Prior to Oracle Database11gR2, most platforms used a hard coded 512 byte block size for redo log files, although some platforms used 1 KB or even 2 KB. The block size was a function of the lowest common denominator for supported direct I/O operations on the platform in question.
Since Oracle Database 11.2.0, Oracle now offers user definable redo block sizes if the database is running on an operating system that can understand 4 KB sector sizes such as Windows 8, Windows Server 2012, Red Hat Enterprise Linux kernel 2.6.32 or later or Solaris 11.1.
Flash drives are typically rated using 4 KB random I/O, but ScaleIO presents all devices to Linux as 512-byte, therefore Oracle will fail with an ORA-1377 error if the DBA tries to create a redo log file with a block size other than 512 bytes:
SQL> alter database add logfile thread 1 group 5 '+FRA' size 500M blocksize 4096;
alter database add logfile thread 1 group 5 '+FRA' size 50M blocksize 4096
ERROR at line 1:
ORA-01378: The logical block size (4096) of file +FRA is not compatible with
the disk sector size (media sector size is 512 and host sector size is 512)
While the DBA can override this by setting the _disk_sector_size_override parameter, there is little performance benefit to doing so on ScaleIO.
Dell EMC recommends a 512-byte block size for redo log files on ScaleIO.
Redo log files should normally be able to sustain a minimum of fifteen minutes of transactions before requiring a switch to the next group.

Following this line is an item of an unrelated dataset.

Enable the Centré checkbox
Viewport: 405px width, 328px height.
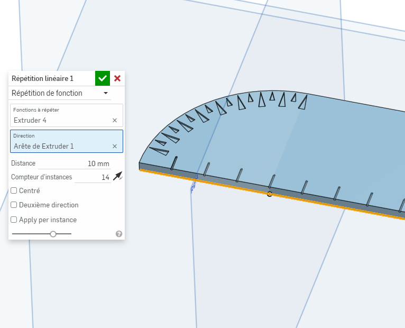pyautogui.click(x=14, y=190)
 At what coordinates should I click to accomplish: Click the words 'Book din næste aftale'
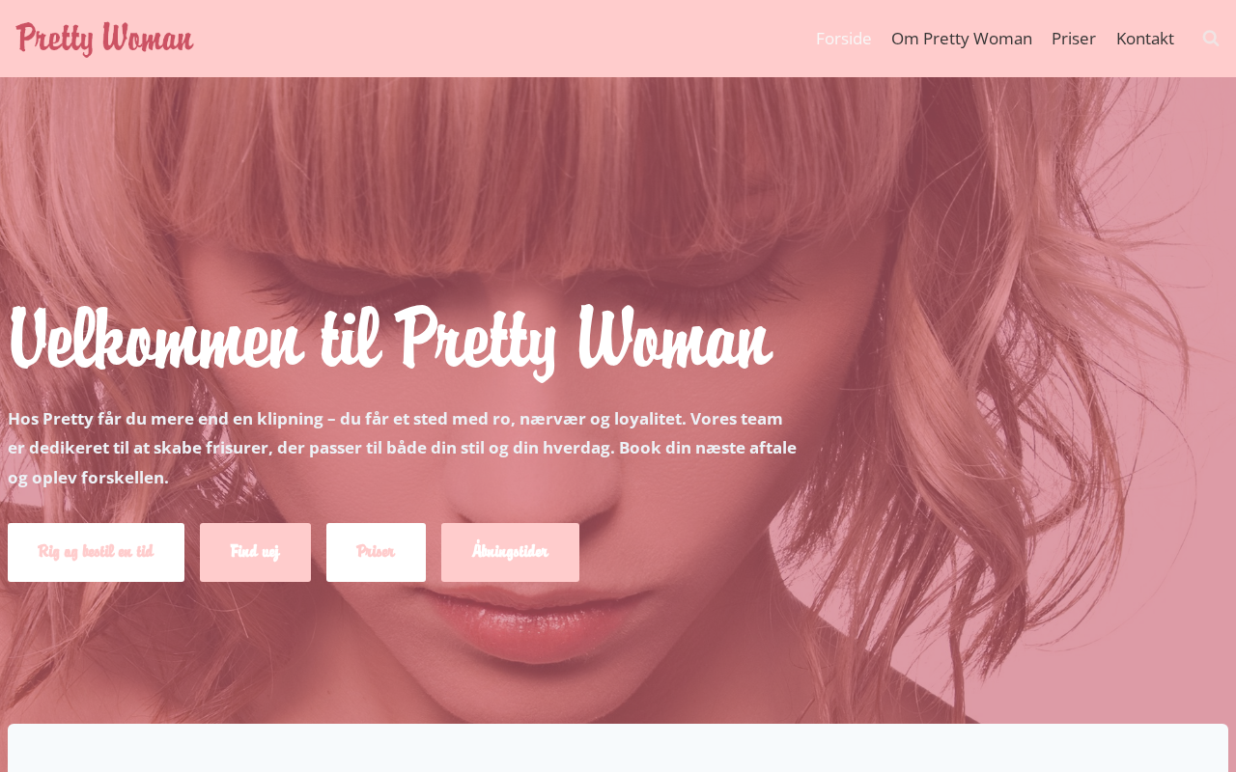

For workloads that experience excessive bursts, it is acceptable for redo log switches to occur more frequently at peak, but excessive redo log switches should be minimized as much as possible.
Log file switches are relatively expensive in database resource terms, since the entire database must be checkpointed including updating the data file headers of every file of the database in addition to the control files.
Dell EMC recommends redo log group members sized between 512 MB to 2 GB for demanding OLTP systems.
If the DBA is concerned that a larger redo log group will result in insufficient switching during non-peak period, the archive_lag_target parameter should be set to force periodic switching. This setting will help ensure a smooth recovery in the event of a database failure.
Dell EMC recommends setting the archive_lag_target parameter to 900 to force a log switch every fifteen minutes.
An insufficient number of redo log groups may cause ORA-16014 Log X sequence# Y not archived errors in addition to Checkpoint Not Complete warnings in the database alert log and will affect overall performance.
Dell EMC recommends a minimum of five redo log groups per thread for any database. Enterprise grade storage arrays largely negate the benefits of multiple redo log group members.
Redo log data is written using a synchronous process. LGWR must confirm that redo blocks are written to disk before it can acknowledge a user commit.
Exact implementation details differ depending on the platform, but async I/O will still benefit the LGWR process by allowing additional writes to be queued before pending writes complete.
Dell EMC recommends setting disk_asynch_io to TRUE if I/O performance is determined to be a contributing factor to Log File Sync being listed as a top timed event.